*What this task involves*.
Your answer should consist of each line below that contains the string "Collapse".

*Material provided*.

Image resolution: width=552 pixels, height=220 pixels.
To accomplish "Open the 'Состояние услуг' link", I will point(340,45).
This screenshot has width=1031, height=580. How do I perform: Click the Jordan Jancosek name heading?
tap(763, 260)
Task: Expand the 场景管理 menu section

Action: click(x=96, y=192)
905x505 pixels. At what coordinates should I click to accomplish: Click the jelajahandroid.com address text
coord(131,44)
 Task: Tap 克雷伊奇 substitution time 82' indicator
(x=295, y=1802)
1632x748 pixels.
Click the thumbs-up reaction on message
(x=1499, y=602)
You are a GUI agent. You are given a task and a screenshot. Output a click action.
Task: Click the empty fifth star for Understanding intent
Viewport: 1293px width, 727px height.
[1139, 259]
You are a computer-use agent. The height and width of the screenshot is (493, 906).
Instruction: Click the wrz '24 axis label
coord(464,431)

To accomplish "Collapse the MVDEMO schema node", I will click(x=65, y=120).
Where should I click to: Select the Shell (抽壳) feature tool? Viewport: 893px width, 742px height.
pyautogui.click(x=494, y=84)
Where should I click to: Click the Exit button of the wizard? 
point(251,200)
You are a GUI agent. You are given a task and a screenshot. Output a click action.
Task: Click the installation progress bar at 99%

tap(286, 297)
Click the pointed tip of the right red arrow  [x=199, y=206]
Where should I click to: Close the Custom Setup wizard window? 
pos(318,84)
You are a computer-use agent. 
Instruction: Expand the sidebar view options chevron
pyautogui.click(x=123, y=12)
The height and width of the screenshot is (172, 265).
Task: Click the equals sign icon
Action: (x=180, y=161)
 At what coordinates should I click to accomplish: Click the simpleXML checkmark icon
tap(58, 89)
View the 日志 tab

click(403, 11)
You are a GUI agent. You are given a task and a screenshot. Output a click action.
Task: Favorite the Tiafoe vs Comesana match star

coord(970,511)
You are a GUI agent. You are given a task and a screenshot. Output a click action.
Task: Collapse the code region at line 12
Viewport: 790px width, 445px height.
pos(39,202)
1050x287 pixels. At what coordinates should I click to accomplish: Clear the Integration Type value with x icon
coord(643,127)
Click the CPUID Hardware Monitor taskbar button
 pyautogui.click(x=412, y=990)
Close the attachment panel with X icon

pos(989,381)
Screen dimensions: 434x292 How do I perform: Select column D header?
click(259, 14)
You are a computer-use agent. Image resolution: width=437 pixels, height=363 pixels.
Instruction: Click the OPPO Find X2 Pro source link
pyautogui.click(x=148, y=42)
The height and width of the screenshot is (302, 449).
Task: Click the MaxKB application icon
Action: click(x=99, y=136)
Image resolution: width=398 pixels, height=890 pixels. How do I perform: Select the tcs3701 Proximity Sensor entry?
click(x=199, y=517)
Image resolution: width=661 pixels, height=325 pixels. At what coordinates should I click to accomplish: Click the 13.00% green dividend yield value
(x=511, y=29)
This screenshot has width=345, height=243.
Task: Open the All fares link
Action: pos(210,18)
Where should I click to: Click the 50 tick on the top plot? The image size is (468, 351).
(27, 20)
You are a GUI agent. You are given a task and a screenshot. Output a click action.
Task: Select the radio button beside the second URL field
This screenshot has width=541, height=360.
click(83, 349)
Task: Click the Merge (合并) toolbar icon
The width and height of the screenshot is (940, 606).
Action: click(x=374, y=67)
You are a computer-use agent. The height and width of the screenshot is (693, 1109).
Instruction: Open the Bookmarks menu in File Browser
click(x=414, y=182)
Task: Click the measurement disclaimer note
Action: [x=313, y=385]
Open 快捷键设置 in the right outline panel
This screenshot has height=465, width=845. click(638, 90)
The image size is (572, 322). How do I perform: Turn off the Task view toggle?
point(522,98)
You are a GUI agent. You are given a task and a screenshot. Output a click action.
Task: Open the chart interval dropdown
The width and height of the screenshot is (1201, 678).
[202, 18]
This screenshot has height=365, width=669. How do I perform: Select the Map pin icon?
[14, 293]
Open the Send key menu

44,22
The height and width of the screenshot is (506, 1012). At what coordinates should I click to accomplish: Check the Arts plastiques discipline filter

*Output of the exercise*.
To accomplish "Collapse the MVDEMO schema node", I will click(x=65, y=120).
Task: Collapse the code region at line 12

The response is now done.